On the software front, the Java Enterprise System increased its subscriber base by 14 percent to 1.12 million seats, and the number of registered downloads of the Solaris 10 operating system increased to neatly 5 million units. Schwartz said that this was an order of magnitude higher than the company's expectations a year ago when the company decided to freely distribute and then open source the Unix variant. Solaris has 1,750 applications certified on Solaris 10, and another 500 that are working on it right now.
On a geographic basis, Sun's sales in the United States increased by 35 percent to $1.33 billion, with sales in the EMEA region up 11 percent to $1.11 billion. Sun's sales in the Asia/Pacific region grew only by 7 percent to $540 million, while sales in the International Americas region (Canada plus Central America plus Latin America) grew by a stunning 44 percent, but only came to about $190 million in sales.
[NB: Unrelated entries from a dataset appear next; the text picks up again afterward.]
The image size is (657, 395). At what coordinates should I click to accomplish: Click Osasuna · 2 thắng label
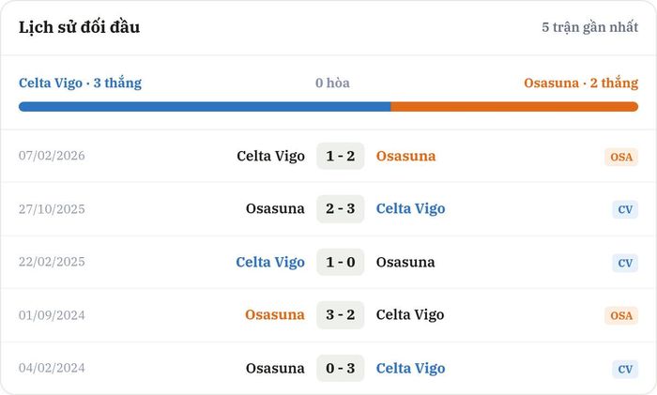click(581, 83)
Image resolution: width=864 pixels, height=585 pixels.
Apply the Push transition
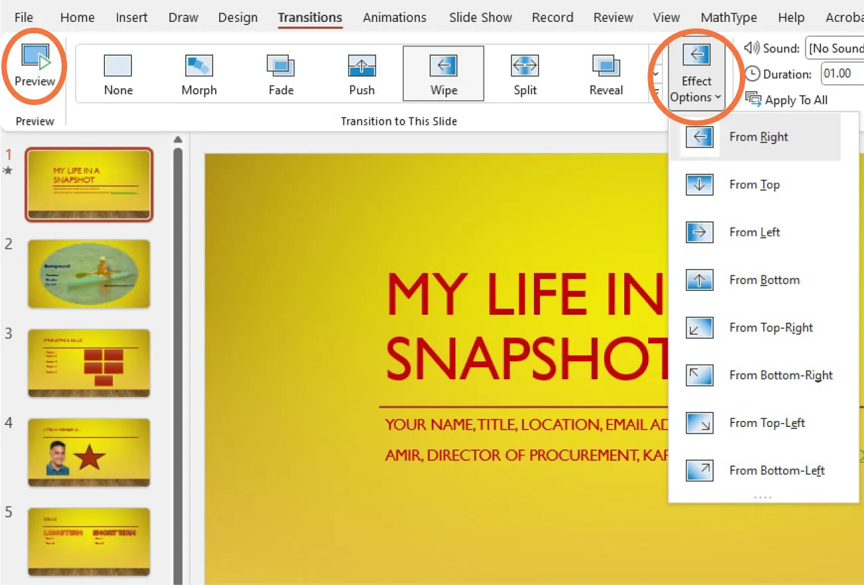point(361,73)
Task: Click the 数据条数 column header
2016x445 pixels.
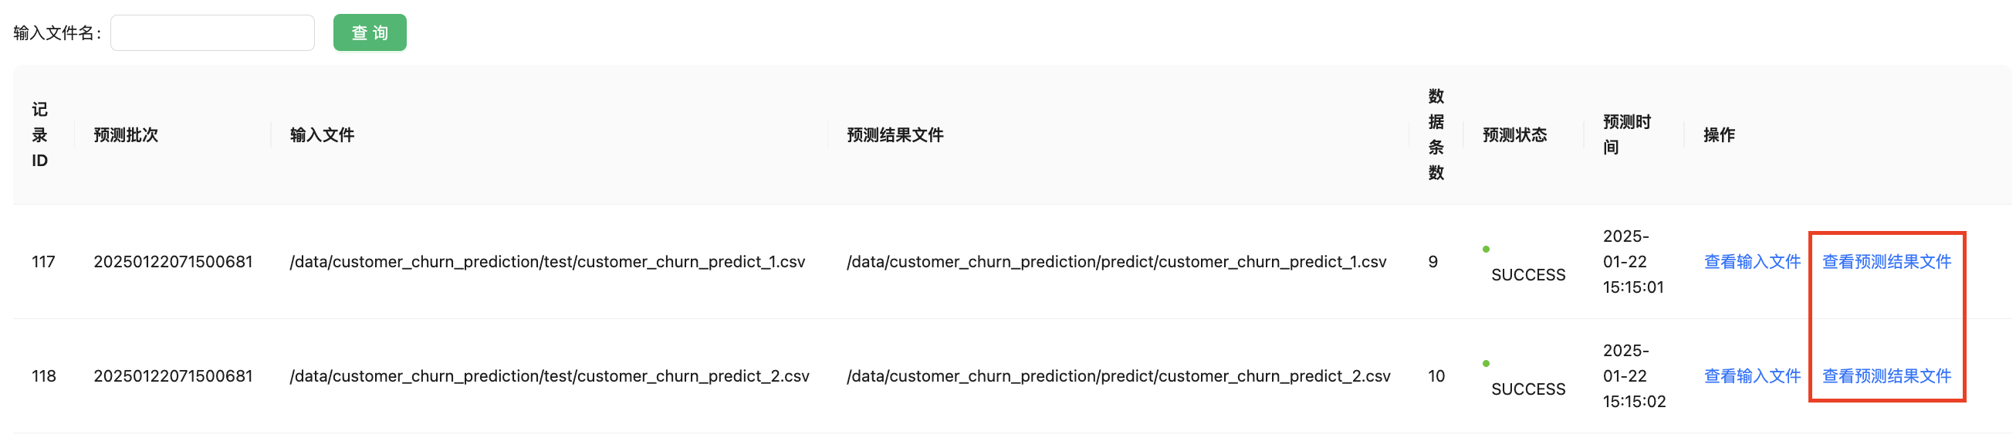Action: [x=1435, y=135]
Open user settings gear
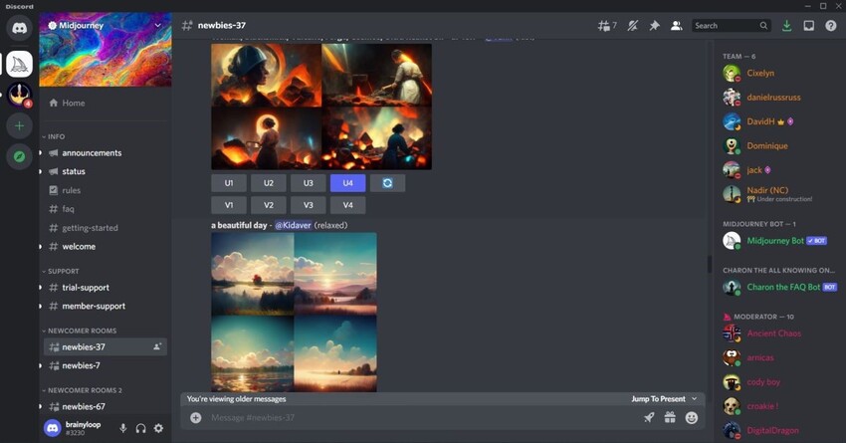This screenshot has width=846, height=443. click(x=158, y=428)
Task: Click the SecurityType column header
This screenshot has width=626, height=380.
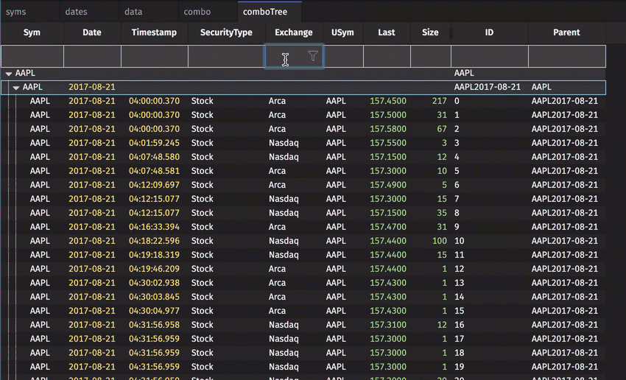Action: pyautogui.click(x=226, y=32)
When pressed by Wall Street analysts, Lehman would not break out the revenues separately from the StorageTek and SeeBeyond acquisitions, and Schwartz said that the people and products that come from these formerly separate companies are now woven into Sun and it was not going to keep track of it that way any more.
After McNealy came on the call and dropped the bomb that he was moving up to the boardroom permanently, everyone piled on to try to get Schwartz and Lehman to divulge whatever plans they might have to reduce Sun's operating expenses to get profitable. Many on the Street have been asking for Sun to cut as much as 10 to 20 percent of its workforce to get consistently and solidly profitable, but neither Schwartz nor Lehman seemed inclined to give anyone the impression that such large cuts were looming. "We expect to take costs down," said Lehman, "but it is too early to say where."
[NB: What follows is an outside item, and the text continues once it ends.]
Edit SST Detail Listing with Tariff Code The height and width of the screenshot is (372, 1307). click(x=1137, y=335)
Sun has just entered its annual budgeting cycle, and it looks like McNealy handed Schwartz the reins so he could steer that process and make the decisions along with Lehman to get Sun profitable. Schwartz cited one analyst, who said such draconian cuts would undermine the business. "I don't think we're interested in undermining the business," Schwartz explained--not when the company, despite its loss, is seeing revenue growth in most product lines and has become a champion of open source and eco-responsibility. "There are two ways to hit it," said Schwartz. "Reduce costs or increase revenues. There is no plan for a cut of that magnitude."
Lehman also stepped on the idea that Sun might spend some of its $4.4 billion in cash on share buybacks. "We are not interested in buybacks. We are principally interested in growing the business," he said.
Schwartz said that the innovation on its T1 and Opteron servers have given it a foot in the door at many companies, and that the increased volumes with these products will eventually have a positive feedback loop, helping Sun sell even bigger UltraSparc-IV+ systems. He explained that eventually, all horizontal server architectures eventually scale up, and as far as Sun was concerned, only two companies have the complete software stack to deploy big vertically scaled systems: IBM and Sun.